DOCUMENT EXCERPT:
============
Yes I agree. It's hard work. You'd think a trillion dollar personal computing company like Apple would put in that work.
As for hiding things from users, what we need are good metaphors (ideally layered atop one another). You want users to be able to peel back one layer if they can't do everything they need. Things like spreadsheets and hypercard started getting there, but personal computing went the entirely opposite direction.
>Yes I agree. It's hard work. You'd think a trillion dollar personal computing company like Apple would put in that work.
As a whole I think software dev culture has tilted a little too far in the direction of developer convenience. It’s our job to make the lives of our users easier, but it’s also very easy to fall into the trap of settling for “good enough”, which leads to the production of software that in reality is just barely hanging on the edge of “good enough”. To hit the moon you need to shoot for the stars so to speak, and as of late we’ve barely even been shooting for the mountaintops.
And in many ways, docker style containers are an ugly way around not having a clean and modernized format for applications, which in the spirit of MacOS' extensions should really be a single self contained file, with a declaration of its dependencies and privileges required. Instead of that we have to package a whole OS image when building a container to go around the millions of ugly inter-dependencies between the components of the OS and the app.
Recently I've come to believe that you don't need "applications" at all, but rather components that can be put together every which way. OpenDoc was sort of like that and something like a smalltalk system is also sort of like that.
Either way, these *nix style operating systems are not great for personal computer users. They can either interact with their machines as pure consumers (app level) or learn a full blown programming language and the ins and outs of the OS. There's nothing in between. It's like having zoology and quantum physics, but without biology, chemistry, etc in the middle.
Yeah. But there is a case for keeping it simple even for professional / server stuff. I mean the success of python is the best illustration. It's a dog by any metric but it allows to keep things simple, which has a lot of value in itself. Developer and IT people have enough complexity dealing with their domain not having to add the complexity of their tools to that.
As for hiding things from users, what we need are good metaphors (ideally layered atop one another). You want users to be able to peel back one layer if they can't do everything they need. Things like spreadsheets and hypercard started getting there, but personal computing went the entirely opposite direction.
============
GIVEN DATA:
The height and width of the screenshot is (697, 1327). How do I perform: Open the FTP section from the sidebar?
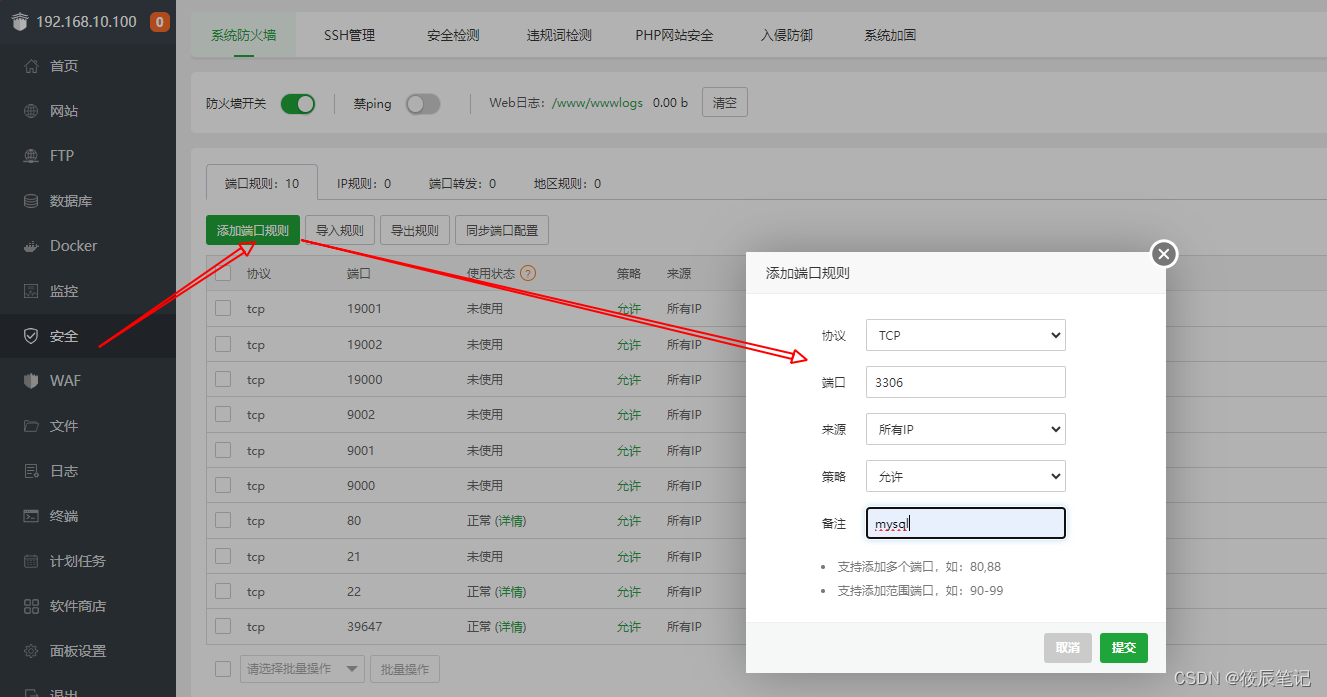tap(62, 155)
============
EXERCISE BRIEF: From the discussion about personal computing above, copy word for word the part that begins with the words containing "Recently I've come" and ends with "in the middle.".

RESULT:
Recently I've come to believe that you don't need "applications" at all, but rather components that can be put together every which way. OpenDoc was sort of like that and something like a smalltalk system is also sort of like that.
Either way, these *nix style operating systems are not great for personal computer users. They can either interact with their machines as pure consumers (app level) or learn a full blown programming language and the ins and outs of the OS. There's nothing in between. It's like having zoology and quantum physics, but without biology, chemistry, etc in the middle.